Trigger Warning (2024) Review: Jessica Alba Goes Full-Fledged Action Mode in a Competently Made but Generic Netflix Thriller

Netflix already has several female-led action movies under its distribution banner, covering from The Old Guard (Charlize Theron) to Kate (Mary Elizabeth Winstead), The Mother (Jennifer Lopez) and Heart of Stone (Gal Gadot). Adding to the roster is the long-missed Jessica Alba, whose last movie was the under-the-radar crime thriller called Killers Anonymous five years ago.

Her new movie, Trigger Warning, sees the 43-year-old actress (still looking as stunning as ever) follow the footsteps of the aforementioned actresses as she undergoes rigorous training with 87eleven, the same stunt team who did impressive action design for John Wick movies and Atomic Blonde.

The movie itself, best described as a female version of First Blood and John Wick when it was first pitched to Thunder Road Films before Netflix acquired the rights, has Alba stars as Parker Calvo. She’s a Special Forces commando returning to her hometown in Swann County from active duty following her father’s (Alejandro De Hoyos) death due to a cave-in accident. She takes over her late father’s bar and starts investigating the truth, which has something to do with her ex-boyfriend-turned-sheriff’s (Mark Webber’s Jesse) corrupt politician-father, Senator Ezekiel Swann (Anthony Michael Hall).

Trouble arises further when she also finds herself dealing with Jesse’s thuggish brother, Elvis (Jake Weary) and his gang of criminals. Making the best use of her skills garnered from her Special Forces experience, she also enlists the help of her covert ops partner and hacker Spider (Tone Bell) and local weed dealer Mike (Gabriel Basso) to right the wrongs.

Jessica Alba is no stranger to physically demanding roles, going way back to the early 2000s when she starred in the sadly shortlived Dark Angel series and others like Fantastic Four and TV’s L.A.’s Finest. It’s nice to see her back in the action-oriented role and credits to 87eleven and Indonesian director Mouly Surya (2017’s Marlina the Murderer in Four Acts), marking her English-language debut, for bringing out the best in Alba. She displays physical grace and athleticism in her numerous fight scenes. Whether she takes down a terrorist during the opening scene in the Syrian desert or defeating two thugs using a knife and other tools in a hardware store, Alba looks competent enough in Trigger Warning.
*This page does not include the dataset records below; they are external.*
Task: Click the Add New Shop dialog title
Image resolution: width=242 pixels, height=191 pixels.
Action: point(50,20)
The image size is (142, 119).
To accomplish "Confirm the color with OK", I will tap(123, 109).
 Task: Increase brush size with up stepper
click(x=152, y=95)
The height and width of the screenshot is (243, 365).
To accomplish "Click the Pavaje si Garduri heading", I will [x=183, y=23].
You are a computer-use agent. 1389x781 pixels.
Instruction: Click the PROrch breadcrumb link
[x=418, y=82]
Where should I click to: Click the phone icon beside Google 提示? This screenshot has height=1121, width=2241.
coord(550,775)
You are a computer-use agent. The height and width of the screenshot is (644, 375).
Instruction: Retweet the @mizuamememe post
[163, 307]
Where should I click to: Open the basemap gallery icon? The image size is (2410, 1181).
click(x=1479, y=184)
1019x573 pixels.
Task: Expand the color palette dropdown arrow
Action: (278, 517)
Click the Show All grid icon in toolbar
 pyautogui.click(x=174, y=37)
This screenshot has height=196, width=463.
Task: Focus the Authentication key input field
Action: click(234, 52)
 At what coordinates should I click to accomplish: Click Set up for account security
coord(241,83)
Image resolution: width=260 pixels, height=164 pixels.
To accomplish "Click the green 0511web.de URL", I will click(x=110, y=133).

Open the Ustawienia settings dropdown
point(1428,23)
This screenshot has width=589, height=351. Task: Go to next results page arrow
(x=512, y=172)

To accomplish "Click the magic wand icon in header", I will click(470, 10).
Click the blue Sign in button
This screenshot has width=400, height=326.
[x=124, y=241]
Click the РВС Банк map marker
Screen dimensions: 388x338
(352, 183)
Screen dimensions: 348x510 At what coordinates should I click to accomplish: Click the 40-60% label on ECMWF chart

It also helps that Surya favours a crisp directorial approach minus the frenetic editing or jittery camerawork commonly plagued in today’s action movies. This allows us to see clearly what’s happening during the fight scenes even when some of them take place in dimly lit settings. However, the biggest downside is Surya’s otherwise steady hands lack the propulsive flair to elevate the action set-pieces to the next level. There’s certainly room for improvement here, notably the lacklustre climactic third act in the mine tunnel.

As much as I admire Alba’s physical prowess, her acting comes across as a bland protagonist. This is especially true during the non-action moments no matter whether she’s grieving for her father, recalling the past or trying to piece the puzzle regarding her father’s death. The story is disappointingly generic that not even the screenwriting trio (The Game‘s John Brancato, A History of Violence‘s Josh Olson and TV’s Westworld‘s Halley Wegryn Gross) can do much to raise it above mediocrity.

Putting the action aside, Surya’s direction is perfunctory and has none of the unique touches that she has previously excelled in her quirky, yet atmospheric spaghetti Western seen in Marlina the Murderer in Four Acts. This instantly reminds me of most if not all acclaimed Asian filmmakers crossing over to make their less-than-stellar Hollywood debuts (Ringo Lam in 1996’s Maximum Risk and Kim Jee-Woon in 2013’s The Last Stand are among them that come to mind).

The rest of the actors are forgettable and I was at least counting on former child star Anthony Michael Hall, best known in the iconic genre-defining teen comedies Sixteen Candles and The Breakfast Club, would display some acting credibility playing a scheming character. Too bad he’s nothing more than a typical, garden-variety antagonist.

Trigger Warning is currently streaming on Netflix.